## SET PROBLEM
In the material below, rewrite as a numbered list the lines from the one containing "Where should I click to: Select the" through the one containing "tap(294, 76)", both included, and leave out any blank lines.

## DATA EXTRACT
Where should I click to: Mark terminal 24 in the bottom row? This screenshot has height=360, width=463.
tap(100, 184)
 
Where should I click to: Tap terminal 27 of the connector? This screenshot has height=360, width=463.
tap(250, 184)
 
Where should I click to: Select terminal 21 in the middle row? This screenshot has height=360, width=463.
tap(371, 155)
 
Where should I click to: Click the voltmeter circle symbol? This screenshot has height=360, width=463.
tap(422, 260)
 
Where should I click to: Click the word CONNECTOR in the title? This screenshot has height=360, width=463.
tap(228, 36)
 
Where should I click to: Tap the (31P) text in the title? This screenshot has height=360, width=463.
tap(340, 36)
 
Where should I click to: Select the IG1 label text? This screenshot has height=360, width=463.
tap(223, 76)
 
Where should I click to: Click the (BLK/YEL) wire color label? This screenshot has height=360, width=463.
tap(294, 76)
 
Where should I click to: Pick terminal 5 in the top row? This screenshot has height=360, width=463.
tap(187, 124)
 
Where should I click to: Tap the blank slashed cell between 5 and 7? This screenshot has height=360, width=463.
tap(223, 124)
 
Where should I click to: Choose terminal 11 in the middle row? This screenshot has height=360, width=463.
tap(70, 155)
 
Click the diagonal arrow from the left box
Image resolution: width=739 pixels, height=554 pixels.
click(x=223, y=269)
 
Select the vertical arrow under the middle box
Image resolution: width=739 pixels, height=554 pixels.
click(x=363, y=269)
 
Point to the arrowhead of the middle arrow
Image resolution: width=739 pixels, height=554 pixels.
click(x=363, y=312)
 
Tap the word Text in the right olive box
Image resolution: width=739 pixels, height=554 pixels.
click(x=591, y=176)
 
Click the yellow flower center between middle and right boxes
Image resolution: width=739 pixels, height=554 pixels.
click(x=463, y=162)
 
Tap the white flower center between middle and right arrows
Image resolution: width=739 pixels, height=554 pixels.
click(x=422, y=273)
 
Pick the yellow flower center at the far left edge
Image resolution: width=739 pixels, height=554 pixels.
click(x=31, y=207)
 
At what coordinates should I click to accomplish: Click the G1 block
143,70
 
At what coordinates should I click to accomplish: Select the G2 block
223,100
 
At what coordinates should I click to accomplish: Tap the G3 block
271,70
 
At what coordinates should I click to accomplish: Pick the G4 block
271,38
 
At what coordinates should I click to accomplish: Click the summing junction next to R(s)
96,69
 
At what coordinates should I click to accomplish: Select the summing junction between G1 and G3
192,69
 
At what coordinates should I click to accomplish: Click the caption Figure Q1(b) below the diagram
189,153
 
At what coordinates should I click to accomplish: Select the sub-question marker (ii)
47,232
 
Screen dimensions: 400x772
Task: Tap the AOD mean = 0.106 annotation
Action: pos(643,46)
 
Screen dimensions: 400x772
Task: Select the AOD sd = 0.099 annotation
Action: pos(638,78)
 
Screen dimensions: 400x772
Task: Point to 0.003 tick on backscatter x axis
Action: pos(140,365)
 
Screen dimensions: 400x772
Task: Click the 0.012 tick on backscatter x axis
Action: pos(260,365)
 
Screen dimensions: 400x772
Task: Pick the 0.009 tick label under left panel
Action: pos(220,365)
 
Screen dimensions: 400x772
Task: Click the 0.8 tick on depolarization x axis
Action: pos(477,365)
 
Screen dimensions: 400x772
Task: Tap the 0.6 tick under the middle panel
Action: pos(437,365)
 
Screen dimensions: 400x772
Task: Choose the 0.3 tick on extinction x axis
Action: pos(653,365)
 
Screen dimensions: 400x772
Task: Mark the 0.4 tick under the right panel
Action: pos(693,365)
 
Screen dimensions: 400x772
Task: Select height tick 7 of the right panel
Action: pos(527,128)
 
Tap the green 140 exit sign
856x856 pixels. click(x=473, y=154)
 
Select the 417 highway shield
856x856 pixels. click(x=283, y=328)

## RESPONSE TO THIS EXERCISE
1. Where should I click to: Select the IG1 label text? This screenshot has height=360, width=463.
2. tap(223, 76)
3. Where should I click to: Click the (BLK/YEL) wire color label? This screenshot has height=360, width=463.
4. tap(294, 76)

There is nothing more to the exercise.